What you have to do:
Of the entries below, return exactly those lines that fall between the one containing "Nosotros (45, 573)" and the one containing "[Facebook] (82, 371)", the two end lines included.

++++ Data excerpts

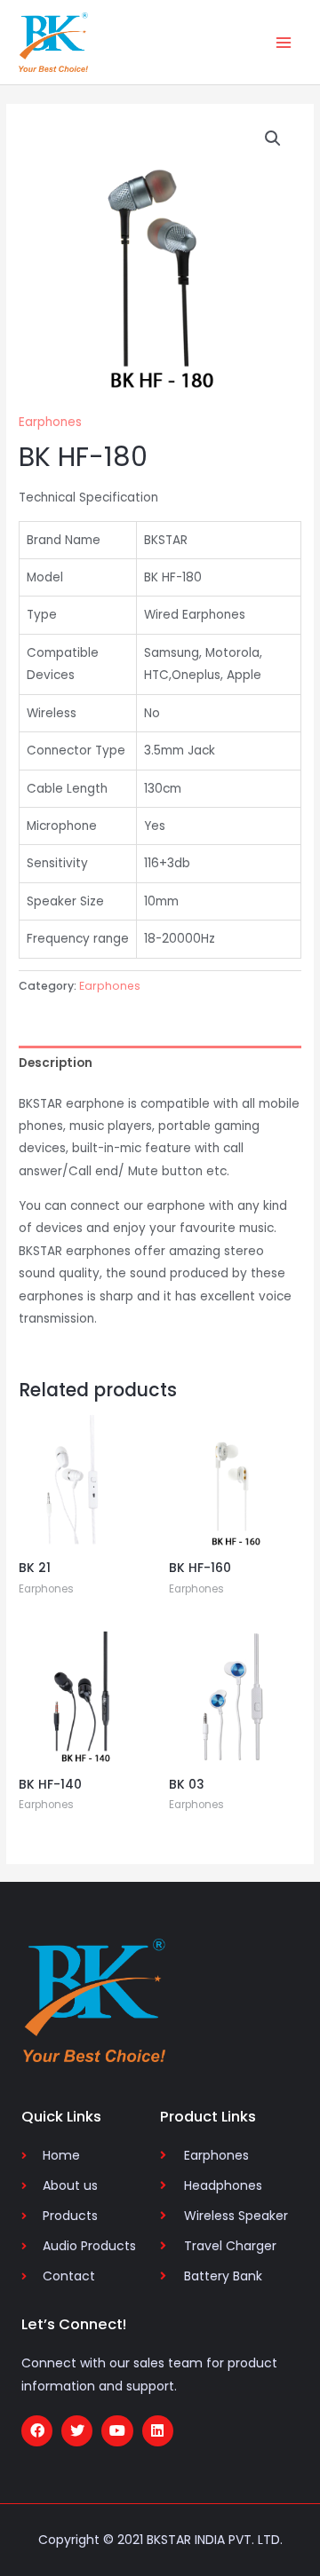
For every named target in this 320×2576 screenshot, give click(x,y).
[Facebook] (36, 2430)
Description (55, 1063)
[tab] (160, 1063)
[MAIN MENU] (284, 42)
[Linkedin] (157, 2430)
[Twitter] (76, 2430)
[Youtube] (116, 2430)
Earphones (50, 422)
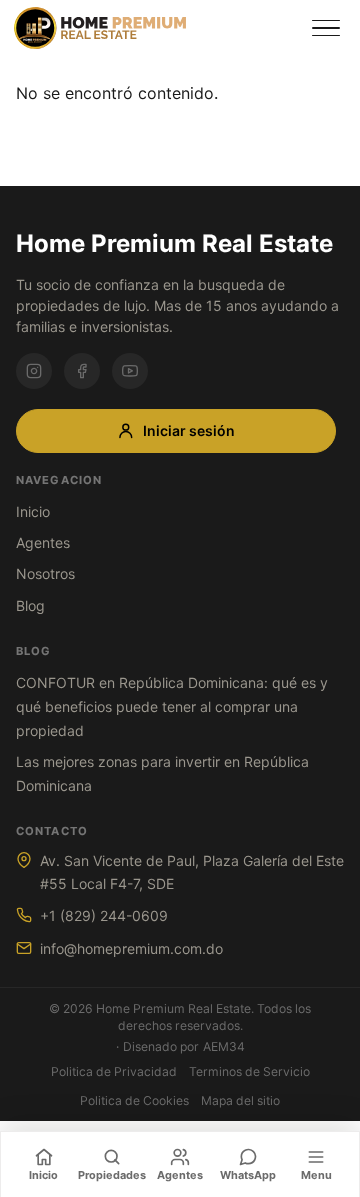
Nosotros (45, 573)
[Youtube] (130, 371)
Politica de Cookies (134, 1100)
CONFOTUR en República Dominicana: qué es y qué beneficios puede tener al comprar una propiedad (172, 706)
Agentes (43, 542)
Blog (30, 605)
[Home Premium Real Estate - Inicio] (154, 28)
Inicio (33, 511)
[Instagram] (34, 371)
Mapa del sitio (240, 1100)
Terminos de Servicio (249, 1071)
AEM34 (224, 1046)
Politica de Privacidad (114, 1071)
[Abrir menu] (326, 28)
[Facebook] (82, 371)
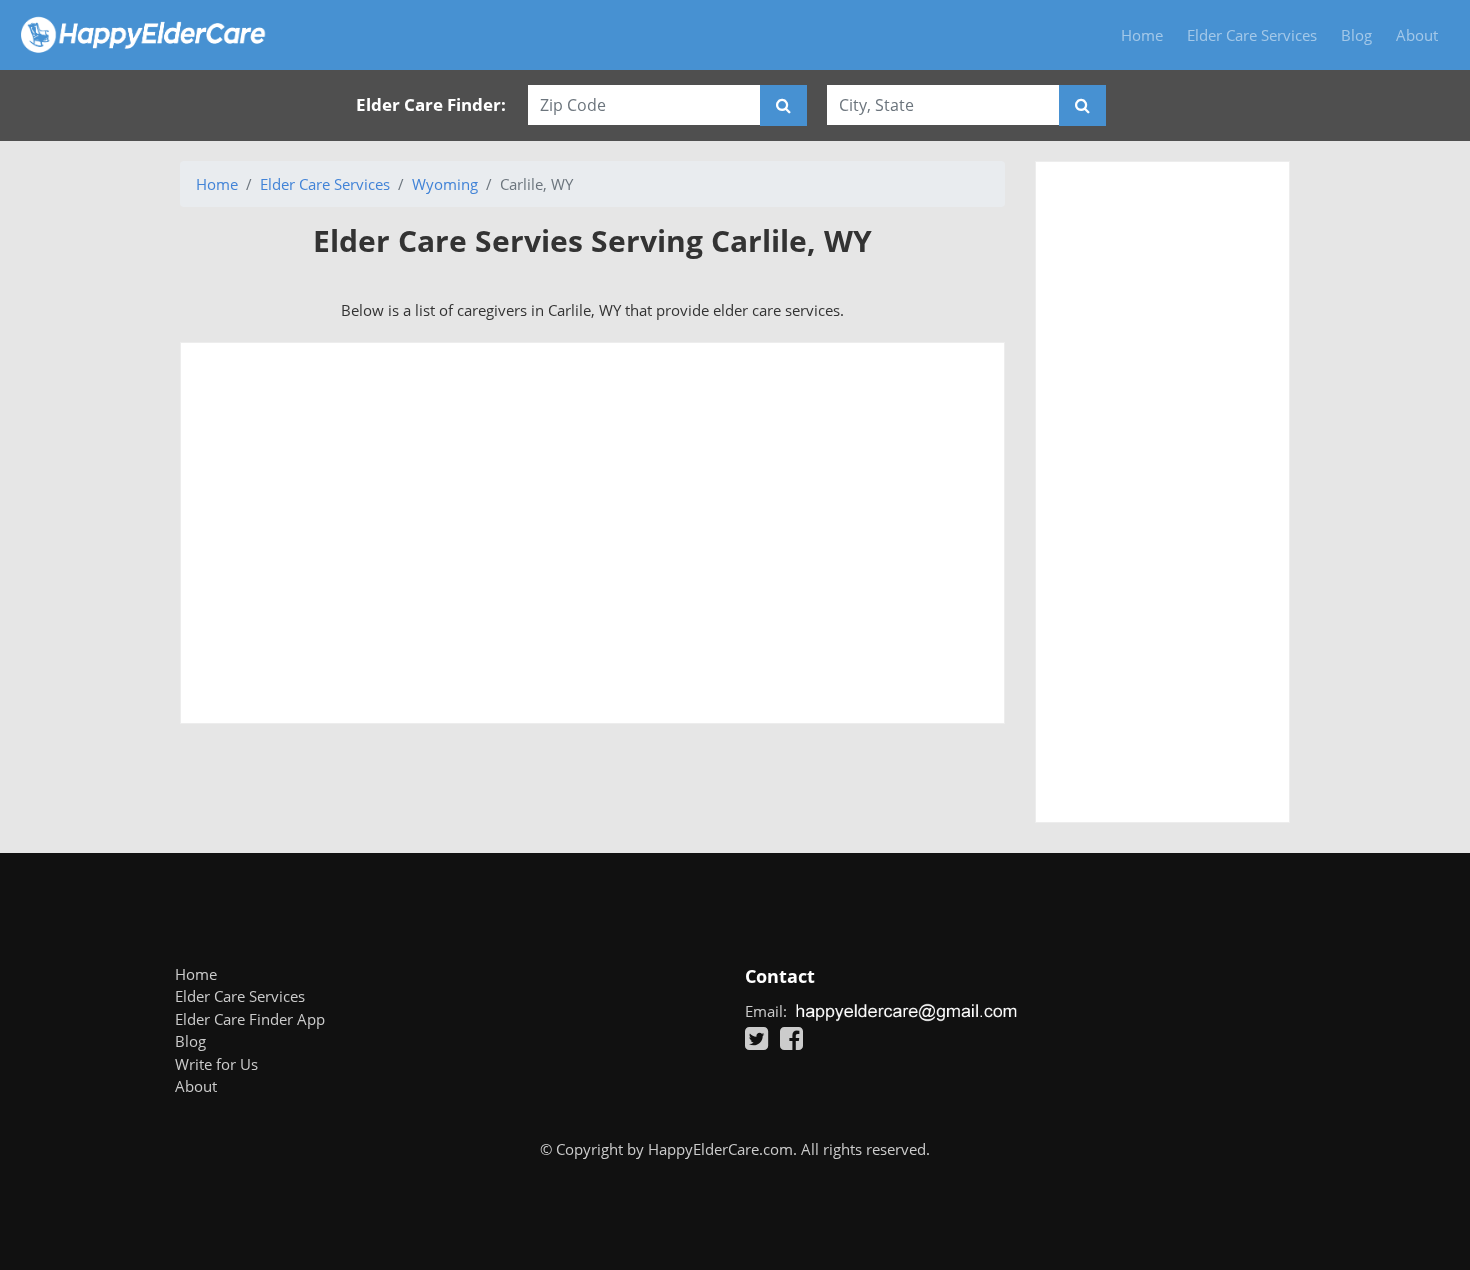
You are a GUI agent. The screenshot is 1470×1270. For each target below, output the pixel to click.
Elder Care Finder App (250, 1019)
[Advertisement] (592, 533)
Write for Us (216, 1064)
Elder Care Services (1252, 35)
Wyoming (445, 184)
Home (1142, 35)
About (1417, 35)
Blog (1356, 35)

++++++++

Answer to this problem:
Nosotros (45, 573)
[Youtube] (130, 371)
Politica de Cookies (134, 1100)
CONFOTUR en República Dominicana: qué es y qué beneficios puede tener al comprar una propiedad (172, 706)
Agentes (43, 542)
Blog (30, 605)
[Home Premium Real Estate - Inicio] (154, 28)
Inicio (33, 511)
[Instagram] (34, 371)
Mapa del sitio (240, 1100)
Terminos de Servicio (249, 1071)
AEM34 (224, 1046)
Politica de Privacidad (114, 1071)
[Abrir menu] (326, 28)
[Facebook] (82, 371)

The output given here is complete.